Member variables (and virtual functions) from any base classes are also part of the class, so include them.
Just as in c you can use the sizeof(classname/datatype) operator to get the size in bytes of a class.
Yes, that's right, code isn't duplicated when an object instance is created. As far as virtual functions go, the proper function call is determined using the vtable, but that doesn't affect object creation per se.
DLLs (shared/dynamic libraries in general) are memory-mapped into the process' memory space. Every modification is carried on as Copy-On-Write (COW): a single DLL is loaded only once into memory and for every write into a mutable space a copy of that space is created (generally page-sized).
if compiled as 32 bit. then sizeof(Bar) should yield 4.
Foo should add 10 bytes (2 ints + 2 chars).
Since Foo is inherited from Bar. That is at least 4 + 10 bytes = 14 bytes.

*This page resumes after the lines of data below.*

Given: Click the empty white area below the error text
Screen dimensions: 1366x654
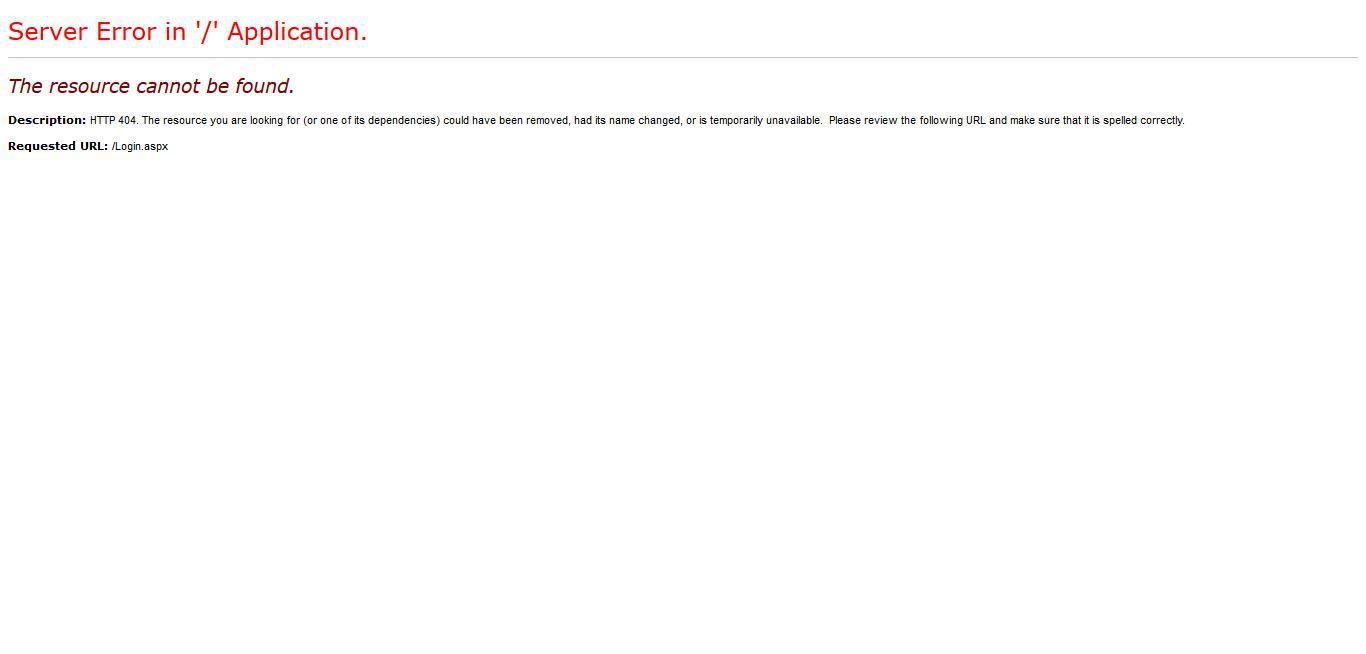Looking at the screenshot, I should [683, 400].
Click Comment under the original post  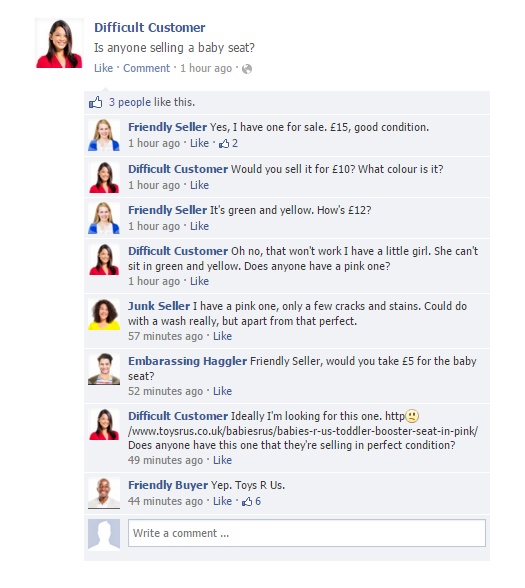point(147,68)
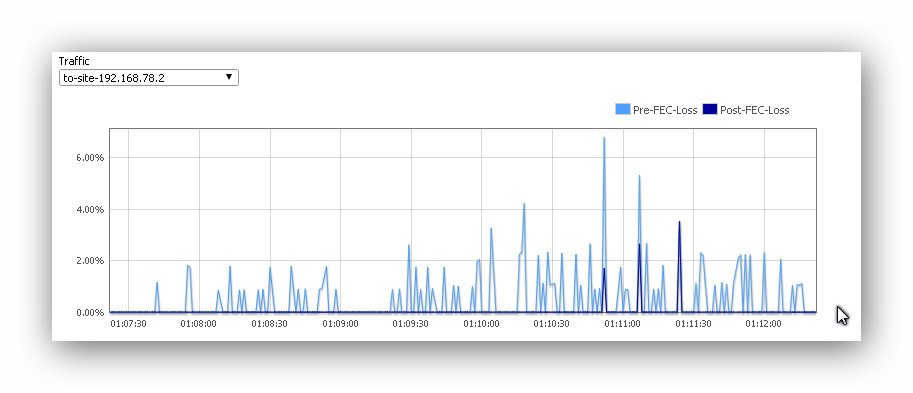This screenshot has height=393, width=913.
Task: Click the 01:10:30 time axis label
Action: 551,323
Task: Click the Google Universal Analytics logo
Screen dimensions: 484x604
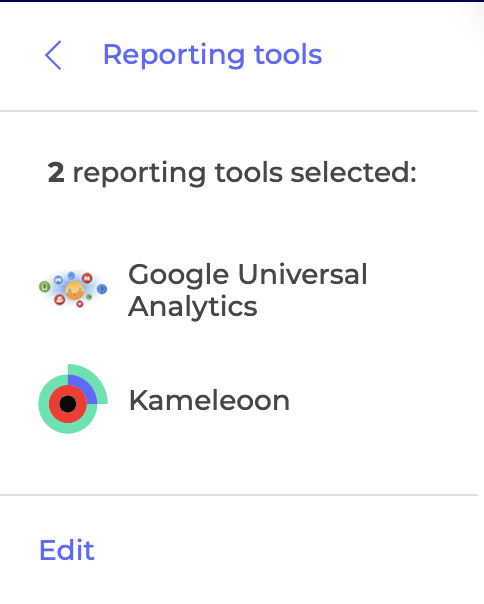Action: tap(73, 290)
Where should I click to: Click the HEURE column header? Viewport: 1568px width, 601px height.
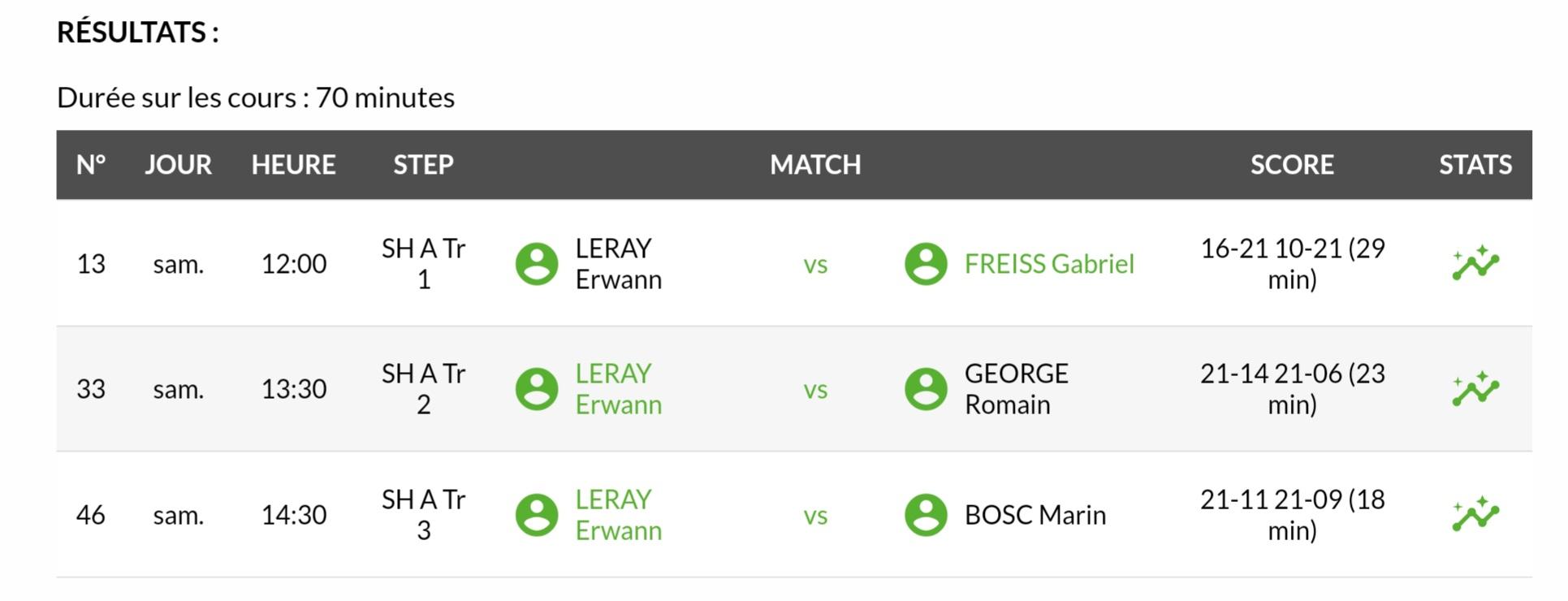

GCC has attributes for packing the structs so there is no padding. In this case 100 entries would take up 1400 bytes + a tiny overhead for aligning the allocation + some overhead of for memory management.
If no packed attribute is specified it depends on the compilers alignment.
But this doesn't consider how much memory vtable takes up and size of the compiled code.
It's very difficult to give an exact answer to yoour question, as this is implementtaion dependant, but approximate values for a 32-bit implementation might be:
int Bar::mProtectedVar; // 4 bytes
int Foo::mPublicVar; // 4 bytes
char Foo::mPublicVar2; // 1 byte
There are allgnment issues here and the final total may well be 12 bytes. You will also have a vptr - say anoter 4 bytes. So the total size for the data is around 16 bytes per instance. It's impossible to say how much space the code will take up, but you are correct in thinking there is only one copy of the code shared between all instances.
When you ask
I assume dlls get their own stack,
heap, code and data segments.
Th answer is that there really isn't much difference between data in a DLL and data in an app - basically they share everything between them, This has to be so when you think about about it - if they had different stacks (for example) how could function calls work?